-------- Extracted text

It’s offer season, and negotiations are underway. I have written a lot about negotiating tenure track offers; here are some links:
Part VII of my book, on Negotiating
OK, Let’s Talk About Negotiating Salary
Will My Offer Be Rescinded If I Negotiate?
Today I want to write about a common mistake that people make when asking for more salary, which is of course the major element of any job negotiation. Many inexperienced candidates will propose verbiage (for an email or a phone conversation) like this:
“I would like to ask for a salary of $XXX because of the high cost of living in XXX/because I will be supporting a family of four/because real estate is very expensive in XXX”
These are not usable rationales for seeking a raise. The reason is, that everyone at the new institution is dealing with the same high cost of living, and the same price of real estate, and the same struggle to support their families. You are not special because you are confronting these challenges. And claiming that you are makes you look entitled and prima-donna-ish.

----------------

> [What you will do]
1. In the records, update the lines starting with the line containing "Falls [845, 715]" and going on through the line containing "made (771, 342)" by replacing "given" with "listed". Leave everything else in those lines unchanged.
2. Go on with the text about negotiating salary in tenure track offers, starting right after its final sentence.

-------- Dataset

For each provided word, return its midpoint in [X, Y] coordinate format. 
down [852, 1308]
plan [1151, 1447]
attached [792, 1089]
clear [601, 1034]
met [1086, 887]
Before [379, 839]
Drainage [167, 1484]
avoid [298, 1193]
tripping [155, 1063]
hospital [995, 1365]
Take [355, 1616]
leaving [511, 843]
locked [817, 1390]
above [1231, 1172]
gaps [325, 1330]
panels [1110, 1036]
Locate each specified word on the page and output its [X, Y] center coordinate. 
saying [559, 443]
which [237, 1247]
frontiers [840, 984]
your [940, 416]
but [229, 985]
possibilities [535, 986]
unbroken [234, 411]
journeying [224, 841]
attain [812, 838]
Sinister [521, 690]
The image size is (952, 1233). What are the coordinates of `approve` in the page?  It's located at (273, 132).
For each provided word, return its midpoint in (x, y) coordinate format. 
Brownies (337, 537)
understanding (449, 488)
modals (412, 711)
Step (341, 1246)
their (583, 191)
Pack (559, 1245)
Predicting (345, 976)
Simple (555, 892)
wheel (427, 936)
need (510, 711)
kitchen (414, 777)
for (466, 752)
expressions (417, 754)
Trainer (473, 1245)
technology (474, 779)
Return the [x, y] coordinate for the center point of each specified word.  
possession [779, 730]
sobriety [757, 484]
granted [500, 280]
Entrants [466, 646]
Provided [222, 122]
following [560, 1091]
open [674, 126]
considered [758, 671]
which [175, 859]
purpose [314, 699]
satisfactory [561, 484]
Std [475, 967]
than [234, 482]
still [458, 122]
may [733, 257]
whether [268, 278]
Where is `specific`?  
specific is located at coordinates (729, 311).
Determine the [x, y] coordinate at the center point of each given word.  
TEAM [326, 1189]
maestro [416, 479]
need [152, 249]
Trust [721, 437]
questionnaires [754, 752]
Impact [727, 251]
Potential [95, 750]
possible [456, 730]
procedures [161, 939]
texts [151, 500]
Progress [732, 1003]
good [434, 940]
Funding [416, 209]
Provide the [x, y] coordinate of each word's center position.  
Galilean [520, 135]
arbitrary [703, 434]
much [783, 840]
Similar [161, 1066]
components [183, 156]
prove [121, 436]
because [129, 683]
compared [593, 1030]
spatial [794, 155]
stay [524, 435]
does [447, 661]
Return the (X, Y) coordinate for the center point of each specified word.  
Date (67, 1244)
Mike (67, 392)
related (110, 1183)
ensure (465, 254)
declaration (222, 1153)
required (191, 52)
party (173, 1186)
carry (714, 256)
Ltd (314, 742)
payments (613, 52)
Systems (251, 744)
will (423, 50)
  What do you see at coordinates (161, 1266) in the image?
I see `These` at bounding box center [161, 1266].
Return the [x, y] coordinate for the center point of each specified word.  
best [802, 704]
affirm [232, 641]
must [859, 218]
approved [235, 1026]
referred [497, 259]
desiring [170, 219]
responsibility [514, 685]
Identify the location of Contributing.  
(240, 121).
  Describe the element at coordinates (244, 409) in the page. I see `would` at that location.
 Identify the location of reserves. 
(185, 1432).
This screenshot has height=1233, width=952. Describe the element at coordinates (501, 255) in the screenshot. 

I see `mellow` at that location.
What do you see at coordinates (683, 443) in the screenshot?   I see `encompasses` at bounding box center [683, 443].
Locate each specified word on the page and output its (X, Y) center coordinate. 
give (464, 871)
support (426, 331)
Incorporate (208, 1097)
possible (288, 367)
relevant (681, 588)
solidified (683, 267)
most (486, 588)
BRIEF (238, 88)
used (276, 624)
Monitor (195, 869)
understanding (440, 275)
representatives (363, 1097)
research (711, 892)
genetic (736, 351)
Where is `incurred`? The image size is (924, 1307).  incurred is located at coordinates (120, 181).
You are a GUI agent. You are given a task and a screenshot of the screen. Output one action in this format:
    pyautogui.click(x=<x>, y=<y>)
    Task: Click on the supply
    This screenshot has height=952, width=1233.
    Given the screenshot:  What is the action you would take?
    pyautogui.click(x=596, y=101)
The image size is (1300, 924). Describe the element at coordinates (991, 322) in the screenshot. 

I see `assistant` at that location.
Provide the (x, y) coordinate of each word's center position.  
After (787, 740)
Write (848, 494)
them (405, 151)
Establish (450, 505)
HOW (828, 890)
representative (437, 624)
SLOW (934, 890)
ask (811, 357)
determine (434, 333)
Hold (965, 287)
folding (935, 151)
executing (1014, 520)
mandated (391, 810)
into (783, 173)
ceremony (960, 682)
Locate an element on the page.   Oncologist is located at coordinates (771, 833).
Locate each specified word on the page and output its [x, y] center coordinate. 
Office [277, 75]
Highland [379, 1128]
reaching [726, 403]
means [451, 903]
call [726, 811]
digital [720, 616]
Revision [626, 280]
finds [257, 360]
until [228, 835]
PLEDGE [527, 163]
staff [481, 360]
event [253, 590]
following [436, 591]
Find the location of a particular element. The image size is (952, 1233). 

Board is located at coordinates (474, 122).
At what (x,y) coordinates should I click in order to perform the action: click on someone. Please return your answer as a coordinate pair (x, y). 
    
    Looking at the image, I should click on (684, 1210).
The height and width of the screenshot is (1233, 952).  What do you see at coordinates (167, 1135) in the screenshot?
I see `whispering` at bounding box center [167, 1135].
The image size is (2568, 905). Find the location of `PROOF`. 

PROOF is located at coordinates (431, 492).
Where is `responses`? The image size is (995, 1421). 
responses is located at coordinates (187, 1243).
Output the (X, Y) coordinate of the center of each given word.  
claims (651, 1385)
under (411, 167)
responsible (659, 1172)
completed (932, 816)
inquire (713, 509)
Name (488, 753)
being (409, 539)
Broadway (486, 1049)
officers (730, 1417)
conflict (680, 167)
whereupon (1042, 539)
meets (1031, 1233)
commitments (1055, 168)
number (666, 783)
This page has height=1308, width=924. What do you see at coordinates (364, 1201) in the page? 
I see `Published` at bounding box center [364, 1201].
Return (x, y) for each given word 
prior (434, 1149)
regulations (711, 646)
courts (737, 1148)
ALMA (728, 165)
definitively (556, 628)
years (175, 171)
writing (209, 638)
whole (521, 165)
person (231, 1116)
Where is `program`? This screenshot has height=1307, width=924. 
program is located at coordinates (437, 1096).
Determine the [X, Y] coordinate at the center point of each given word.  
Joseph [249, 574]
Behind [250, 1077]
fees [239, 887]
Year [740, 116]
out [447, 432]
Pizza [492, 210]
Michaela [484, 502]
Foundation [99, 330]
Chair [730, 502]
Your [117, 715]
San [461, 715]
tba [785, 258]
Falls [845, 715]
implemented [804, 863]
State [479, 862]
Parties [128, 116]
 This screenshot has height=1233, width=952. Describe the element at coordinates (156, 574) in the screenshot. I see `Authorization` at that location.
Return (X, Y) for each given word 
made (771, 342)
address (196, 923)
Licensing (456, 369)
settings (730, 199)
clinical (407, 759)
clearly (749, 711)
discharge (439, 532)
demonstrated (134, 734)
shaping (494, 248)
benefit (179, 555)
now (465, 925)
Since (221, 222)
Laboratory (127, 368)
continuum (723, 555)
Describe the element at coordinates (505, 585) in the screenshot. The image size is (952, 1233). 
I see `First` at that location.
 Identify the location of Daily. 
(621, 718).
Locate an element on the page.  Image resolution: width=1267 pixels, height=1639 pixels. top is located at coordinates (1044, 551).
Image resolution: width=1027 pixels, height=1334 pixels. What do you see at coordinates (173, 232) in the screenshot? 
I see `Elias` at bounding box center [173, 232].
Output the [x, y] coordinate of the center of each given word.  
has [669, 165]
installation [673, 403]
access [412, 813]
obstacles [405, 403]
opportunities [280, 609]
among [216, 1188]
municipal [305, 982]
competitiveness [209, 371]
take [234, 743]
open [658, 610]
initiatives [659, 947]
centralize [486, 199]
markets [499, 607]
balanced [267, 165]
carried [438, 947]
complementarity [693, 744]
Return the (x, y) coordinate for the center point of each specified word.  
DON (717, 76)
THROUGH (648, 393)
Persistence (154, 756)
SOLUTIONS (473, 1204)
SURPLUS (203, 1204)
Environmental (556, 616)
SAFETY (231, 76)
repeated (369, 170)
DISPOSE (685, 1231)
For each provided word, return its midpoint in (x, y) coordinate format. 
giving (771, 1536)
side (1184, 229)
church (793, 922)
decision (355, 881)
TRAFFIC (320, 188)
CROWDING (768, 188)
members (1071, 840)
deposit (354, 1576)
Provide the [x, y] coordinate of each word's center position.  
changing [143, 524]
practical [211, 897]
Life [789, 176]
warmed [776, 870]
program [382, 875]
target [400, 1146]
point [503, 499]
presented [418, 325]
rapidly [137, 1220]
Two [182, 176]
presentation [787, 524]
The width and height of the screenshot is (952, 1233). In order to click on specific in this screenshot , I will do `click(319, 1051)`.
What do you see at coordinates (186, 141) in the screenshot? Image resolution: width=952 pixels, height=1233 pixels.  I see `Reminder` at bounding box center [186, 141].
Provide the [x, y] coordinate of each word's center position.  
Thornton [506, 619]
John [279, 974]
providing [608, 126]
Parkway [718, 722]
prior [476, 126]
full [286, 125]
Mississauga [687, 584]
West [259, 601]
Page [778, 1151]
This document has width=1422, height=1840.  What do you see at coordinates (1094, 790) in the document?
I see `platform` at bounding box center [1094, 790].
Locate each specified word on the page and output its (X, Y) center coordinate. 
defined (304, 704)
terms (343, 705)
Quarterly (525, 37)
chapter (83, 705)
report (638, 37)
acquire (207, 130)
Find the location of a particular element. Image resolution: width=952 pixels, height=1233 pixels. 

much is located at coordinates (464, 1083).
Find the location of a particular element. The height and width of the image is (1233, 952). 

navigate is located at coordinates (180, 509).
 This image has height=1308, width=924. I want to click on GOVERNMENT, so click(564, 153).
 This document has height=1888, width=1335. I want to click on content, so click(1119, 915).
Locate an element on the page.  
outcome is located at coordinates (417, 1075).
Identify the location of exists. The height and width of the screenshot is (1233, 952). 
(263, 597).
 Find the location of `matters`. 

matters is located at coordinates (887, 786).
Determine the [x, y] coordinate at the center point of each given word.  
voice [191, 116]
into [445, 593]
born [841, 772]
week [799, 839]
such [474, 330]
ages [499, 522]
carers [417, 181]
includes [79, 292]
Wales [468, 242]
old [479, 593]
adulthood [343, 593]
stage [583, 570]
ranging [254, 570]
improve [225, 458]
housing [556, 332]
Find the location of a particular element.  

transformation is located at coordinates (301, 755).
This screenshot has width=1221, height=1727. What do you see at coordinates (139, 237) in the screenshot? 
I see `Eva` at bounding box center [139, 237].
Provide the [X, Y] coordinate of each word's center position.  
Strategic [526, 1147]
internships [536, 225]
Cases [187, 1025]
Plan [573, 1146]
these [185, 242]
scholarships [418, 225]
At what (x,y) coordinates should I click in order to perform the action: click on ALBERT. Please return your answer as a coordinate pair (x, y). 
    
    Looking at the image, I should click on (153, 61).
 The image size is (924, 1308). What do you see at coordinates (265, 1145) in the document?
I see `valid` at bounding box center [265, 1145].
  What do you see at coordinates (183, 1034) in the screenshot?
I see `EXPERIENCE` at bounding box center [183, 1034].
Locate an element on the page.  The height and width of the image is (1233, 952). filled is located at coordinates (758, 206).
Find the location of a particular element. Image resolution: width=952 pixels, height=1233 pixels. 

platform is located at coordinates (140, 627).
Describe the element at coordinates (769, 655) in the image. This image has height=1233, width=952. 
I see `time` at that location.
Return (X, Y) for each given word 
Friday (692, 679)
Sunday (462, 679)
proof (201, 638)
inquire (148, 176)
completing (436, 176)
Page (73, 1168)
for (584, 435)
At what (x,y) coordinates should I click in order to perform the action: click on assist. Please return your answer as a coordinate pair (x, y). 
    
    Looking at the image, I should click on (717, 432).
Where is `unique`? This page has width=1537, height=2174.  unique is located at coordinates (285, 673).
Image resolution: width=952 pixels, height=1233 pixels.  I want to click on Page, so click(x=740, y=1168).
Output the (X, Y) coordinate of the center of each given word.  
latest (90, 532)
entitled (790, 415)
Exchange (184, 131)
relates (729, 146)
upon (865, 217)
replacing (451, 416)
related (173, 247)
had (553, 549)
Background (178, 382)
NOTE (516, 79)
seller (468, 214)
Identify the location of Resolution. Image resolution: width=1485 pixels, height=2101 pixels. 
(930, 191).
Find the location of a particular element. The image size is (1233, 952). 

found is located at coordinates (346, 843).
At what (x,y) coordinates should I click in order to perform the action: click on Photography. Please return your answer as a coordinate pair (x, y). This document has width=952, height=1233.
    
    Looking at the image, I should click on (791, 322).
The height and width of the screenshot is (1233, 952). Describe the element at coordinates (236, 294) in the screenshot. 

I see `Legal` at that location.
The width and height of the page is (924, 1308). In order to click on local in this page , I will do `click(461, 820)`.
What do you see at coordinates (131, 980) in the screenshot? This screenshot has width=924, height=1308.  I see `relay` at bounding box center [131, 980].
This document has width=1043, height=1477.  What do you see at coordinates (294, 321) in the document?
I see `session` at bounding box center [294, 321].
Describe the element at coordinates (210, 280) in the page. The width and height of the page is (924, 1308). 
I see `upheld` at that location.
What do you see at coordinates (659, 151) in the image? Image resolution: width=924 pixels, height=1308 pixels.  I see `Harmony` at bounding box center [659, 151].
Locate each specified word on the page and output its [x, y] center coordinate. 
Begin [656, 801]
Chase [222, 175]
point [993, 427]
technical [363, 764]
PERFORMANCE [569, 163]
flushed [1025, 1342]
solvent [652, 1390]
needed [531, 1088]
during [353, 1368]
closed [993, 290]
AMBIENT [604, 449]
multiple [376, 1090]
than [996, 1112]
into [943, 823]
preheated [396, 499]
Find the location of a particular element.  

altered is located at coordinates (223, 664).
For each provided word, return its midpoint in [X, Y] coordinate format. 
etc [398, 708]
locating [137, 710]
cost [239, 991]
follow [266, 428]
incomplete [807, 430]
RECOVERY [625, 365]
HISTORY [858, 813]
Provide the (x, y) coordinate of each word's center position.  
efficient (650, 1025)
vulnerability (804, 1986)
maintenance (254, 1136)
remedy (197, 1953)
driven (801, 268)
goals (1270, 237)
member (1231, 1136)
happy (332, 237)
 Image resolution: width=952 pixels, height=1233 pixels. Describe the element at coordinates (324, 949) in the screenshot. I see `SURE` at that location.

----------------

> [Responses by task]
1.
Falls [845, 715]
implemented [804, 863]
State [479, 862]
Parties [128, 116]
 This screenshot has height=1233, width=952. Describe the element at coordinates (156, 574) in the screenshot. I see `Authorization` at that location.
Return (X, Y) for each listed word 
made (771, 342)

2.
As I’ve said before, in the column Disappointed in the Offer?, academic salaries have not kept pace with the cost of living. Even fancy Stanford salaries, for example, at the assistant professor level are not necessarily equal to the challenges of maintaining a middle class standard of living in Palo Alto. And this is all the more so for University of California or Cal State salaries in Los Angeles or the Bay Area, or CUNY salaries in NYC, and so on. This is a national problem, and no academic, with the exception of a few superstars, is exempt. So making a case that you need more money because you can’t afford the rents only makes you look self-involved, and as I said, entitled.
That doesn’t mean that you can’t ask for more salary. But your case for more salary hinges on your own record and achievements, not on the struggles that everyone faces. So you can construct verbiage like, “I’d like to ask for a salary of $XXX reflecting my background in XX and my experience in YY.” These are actually distinguishing characteristics, which may (with no guarantees) legitimate a higher salary within the realm of what is possible within the salary scales (and possible salary compression scenarios) of the department and campus.
Believe me, I am sympathetic to the struggle to support a family in an obscenely expensive city on an academic salary. I’m not saying it’s not hard. I’m just saying that asking for “special privileges” based on that challenge will inadvertently send a poor message of collegiality.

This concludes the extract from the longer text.